Esforços isolados não foram capazes de impedir essa catástrofe continuada. E a passagem da predominância da imagem fotográfica para a eletromagnética agravou as perdas e a má qualidade técnica do reduzido acervo que vem sendo preservado.
Assim, um projeto de rever a história republicana brasileira através do cinema, parece, de ante-mão, condenado ao fracasso. As lacunas superam, de longe, as imagens ainda existentes. O que resta são apenas tênues vestígios do passado cuja sobrevivência, muitas vezes quase miraculosa, não temos como explicar.
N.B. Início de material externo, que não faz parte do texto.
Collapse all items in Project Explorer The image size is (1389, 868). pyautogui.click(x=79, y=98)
Em 1965, pudemos ver, pela primeira vez, as imagens de Lampião, Maria Bonita e seu bando de cangaceiros, filmadas em 1936 pelo mascate libanês Benjamin Abrahão. A verdade é que não se deu, na época, a devida atenção à excepcionalidade daquelas cenas, apreendidas em 1937 sob o pretexto de atentarem contra “os foros da nossa nacionalidade”. O fotógrafo Adhemar Albuquerque teria escondido e vendido uma cópia ao produtor e diretor Alexandre Wulfes. De alguma forma, essas imagens chegaram às mãos de Paulo Gil Soares que as incluiu no seu Memória do cangaço. Um longo caminho, marcado por lances imprevistos e detalhes ainda desconhecidos, foi percorrido até que aquele registro filmado encontrasse guarida na Cinemateca Brasileira, onde está depositado hoje.
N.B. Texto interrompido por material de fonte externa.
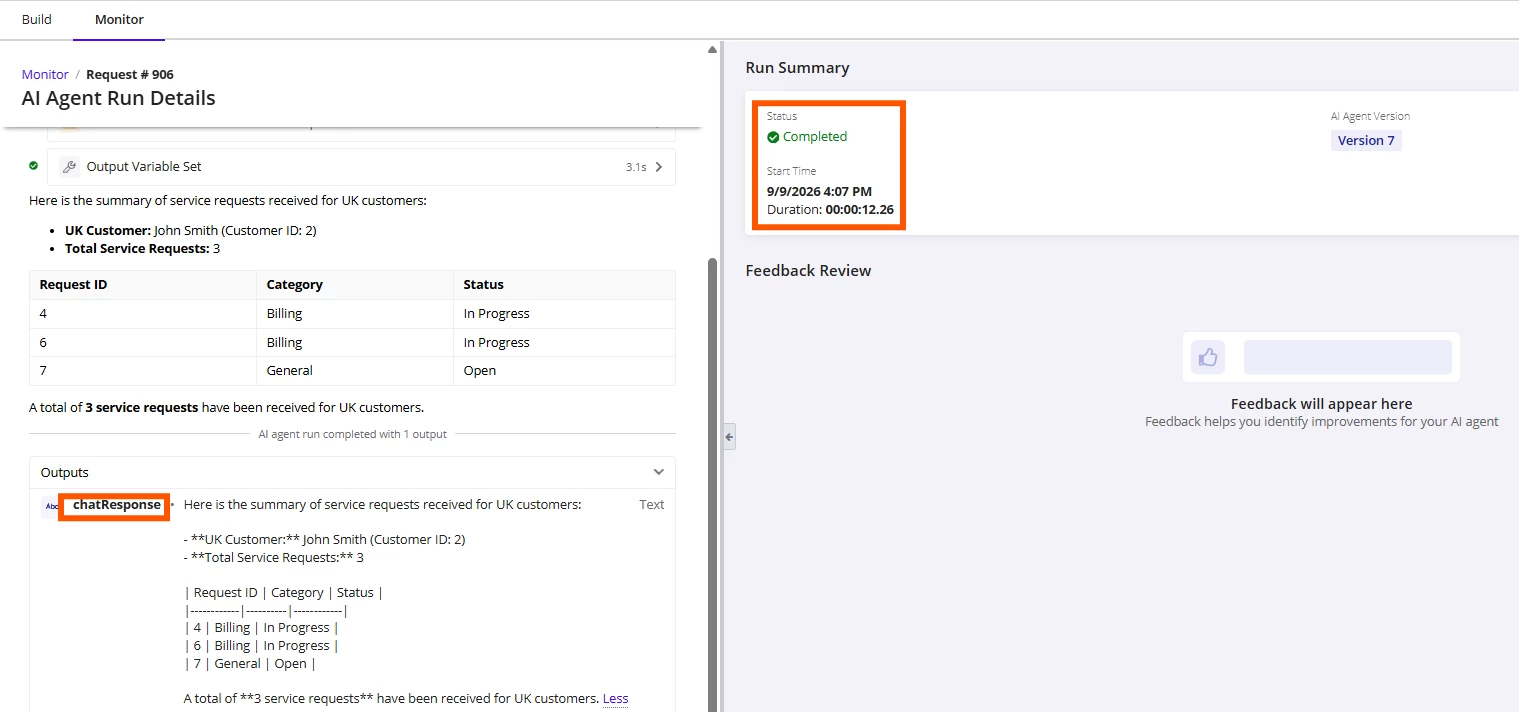1519x712 pixels.
Task: Switch to the Build tab
Action: point(37,19)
De maneira geral, no entanto, o desfecho desses percursos acidentados costuma ser menos feliz e, muitas vezes, imagens com a mesma origem têm destinos diversos.
Geraldo Sarno conta que quando passou com Thomaz Farkas por Águas Belas, em Pernambuco, em 1969, viu, na delegacia da cidade, rolos de filme 35mm, todos velados. Segundo o delegado, teriam pertencido a Benjamin Abrahão e haviam sido trazidos junto com o seu cadáver quando foi assassinado em 1938. Seriam apenas negativos virgens? Haveria imagens impressas naqueles filmes? Que imagens seriam essas? Passados trinta anos, continuavam ali se deteriorando, perdidas para sempre.
Em outros casos, sem que se saiba como, o decurso de períodos ainda maiores não impediu que cópias de certos filmes fossem preservadas.
Foi o que ocorreu com as imagens do Padre Cícero a que recorremos em 1970. Aceitamos sua existência, na época, sem nos preocuparmos em saber quem as filmara, nem como haviam sido preservadas. Pareceu-nos perfeitamente natural que estivessem disponíveis no Instituto Nacional de Cinema e que, graças a elas, nos fosse possível traçar um paralelo entre os ritos do poder dos anos 1920 e do final dos anos 1960. Sabemos hoje que essas imagens mostram o Padre Cícero inaugurando sua própria estátua de bronze numa praça de Juazeiro do Norte, no Ceará, e teriam sido filmadas pela Aba Film de Adhemar Albuquerque, a 11 de janeiro de 1925. Documento visual precioso, preservado durante quarenta anos numa instituição pública, que resistiu à temperatura tropical apesar de ter sido conservado em condições distantes das ideais.
Muitas vezes a preservação de uma filmagem valiosa deve-se ao mero acaso. Um diretor dá a um colega um rolo de filme que recebera de um produtor. Entregue o material à guarda da Cinemateca do Museu de Arte Moderna, assegura-se, assim, a preservação do que está identificado na própria película como sendo “A grande marcha pliniana”, manifestação integralista no centro do Rio de Janeiro, ocorrida provavelmente em 1937. Lá estão Plínio Salgado, líderes e militantes, no momento em que, acreditando estar às portas do poder, encontravam-se, na verdade, às vésperas da derrocada.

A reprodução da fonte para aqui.